= Allen Taylor (scientist) =

American nutritionist

Allen Taylor is an American scientist and Professor of Nutrition, Development, Molecular and Chemical Biology, and Ophthalmology at Tufts University. He focuses on the intersection of proteostasis, nutrition, and aging, specifically age related eye diseases such as age-related macular degeneration (AMD) and cataracts. He initiated his work asking if calorie restricted diets, which are known to prolong life and improve health, could also be used to delay cataracts. His epidemiologic and laboratory animal work indicates that there is an association between consuming higher glycemic index (GI) diets, typical of Western diet patterns, and increased risk for AMD. Glycemic index (GI) indicates how quickly blood glucose is raised following the consumption of a carbohydrate containing food. This property has been associated with many disorders such as diabetes, cardiovascular disease, atherosclerosis, and AMD. This effect is independent of intake of antioxidants, zinc, and omega-3 fatty acids (including docosahexaenoic acid (DHA) and eicosapentaenoic acid (EPA)) indicating that AMD is largely driven by dietary GI. Attributable risk calculations suggest that by lowering the glycemic index only by 5 points would save >100,000 people from AMD in 5 years. This change in glycemic index can be achieved by exchanging the equivalent of 5 pieces of white break for 5 slices of whole grain bread daily.
This has been corroborated in multiple laboratory animal models in which his group revealed that consuming lower glycemic index diets preserves retinal integrity upon aging. Mechanistic experiments demonstrated that readily digested dietary carbohydrates result in loss of photoreceptors, basal infoldings, and accumulation of lipid products, lipofuscin, and basal deposits. Limiting antioxidant potential accelerates this damage, but enhancing protection against sugar breakdown products such as methylglyoxal, or enhancing proteolytic potential, delays the sugar associated damage. This can be accomplished by over-expressing the glyoxalase, or p62, or by used of drugs to limit plasma glucose. His group is executing the GLOVE (Glucose Lowering for Vision Extension) clinical studies to determine if patients with earlier AMD will be willing to adhere to diets that may slow the progression or limit risk for AMD. His group has also been involved in the analysis of dietary patterns and their association with risk for age-related diseases. Using data from the American AREDS cohort, they found that a higher Oriental pattern score was strongly associated with 25% lower odds for early AMD and over 60% lower odds for advanced AMD. In comparison, there is an almost 60% increase of early AMD odds and almost 3-fold increase of advanced AMD odds for eyes among consumers of diets with the highest western pattern scores.

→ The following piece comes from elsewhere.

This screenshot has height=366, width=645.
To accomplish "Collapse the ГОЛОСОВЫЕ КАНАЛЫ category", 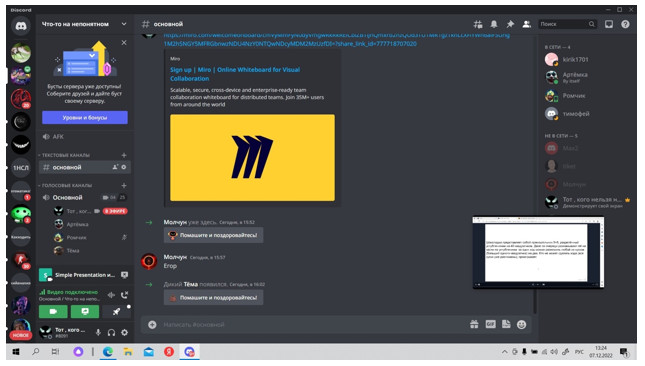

Proteostasis experiments identified p62 or the sequestome as a glycation-susceptible link between the ubiquitin proteolytic pathways and lysosomal proteolytic pathways. They recently found that a ubiquitin ligase known as SMURF1 works with the ubiquitin conjugating enzyme UbcH7 to stabilize p27, a protein that negatively regulates G1 to S phase of the cell cycle and is involved in cancer. His prior work demonstrated that deaminated proteins and oxidized proteins are substrates for the ubiquitin proteolytic pathway and that activity of this pathway is controlled by redox status. Redox status, or oxidative stress, can be assessed using the ratio of glutathione disulfide dimer to glutathione. Taylor has expanded on this research by demonstrating that unbalanced redox status is an underlying mechanism behind lens opacities and cataracts, even in early life.

After his experience as a Senior Fulbright Scholar in Israel, Dr. Taylor founded and codirects the Scientific Training Encouraging Peace- Graduate Training Program, which pairs Israeli and Palestinian (from West Bank and Gaza) advanced level health science students in the same graduate training program, often in the same laboratory. The STEP program aims to foster enduring, cooperative relationships that advance the careers of the Fellows, enrich their academic departments and universities, start new industries in the communities they serve, and provide improved health care. STEP alumni have become professors, government ministry officers, and other influential professionals in both Palestine and Israel; thus STEP educates societal influencers who understand the importance of cooperative and productive relations between Israelis and Palestinians.

==Education==
Taylor earned his B.S. in Chemistry from City College of New York, Ph.D. in Organic Chemistry from Rutgers University, and completed his postdoctoral work at the University of California, Berkeley.

==Positions and awards==
In addition to his work at the Friedman School of Nutrition Science and Policy at Tufts University and with STEP-GTP, Dr. Taylor has been the Morris-Belken visiting professor at the Weizmann Institute of Science, and a Senior Fulbright Scholar. He has been awarded the Osborne and Mendel Award for Excellence in Nutrition Research, the Denham Harman Award for Excellence in Aging Research, a Guggenheim Grant, and the Pfizer Consumer Healthcare Nutritional Sciences Award. Recent awards include the City College Townsend Harris Humanitarian medal. Taylor was honored as a fellow in the Association for Research in Vision and Ophthalmology, the American Association for Advancement of Science and American Society for Nutrition, and the American Society for Nutrition.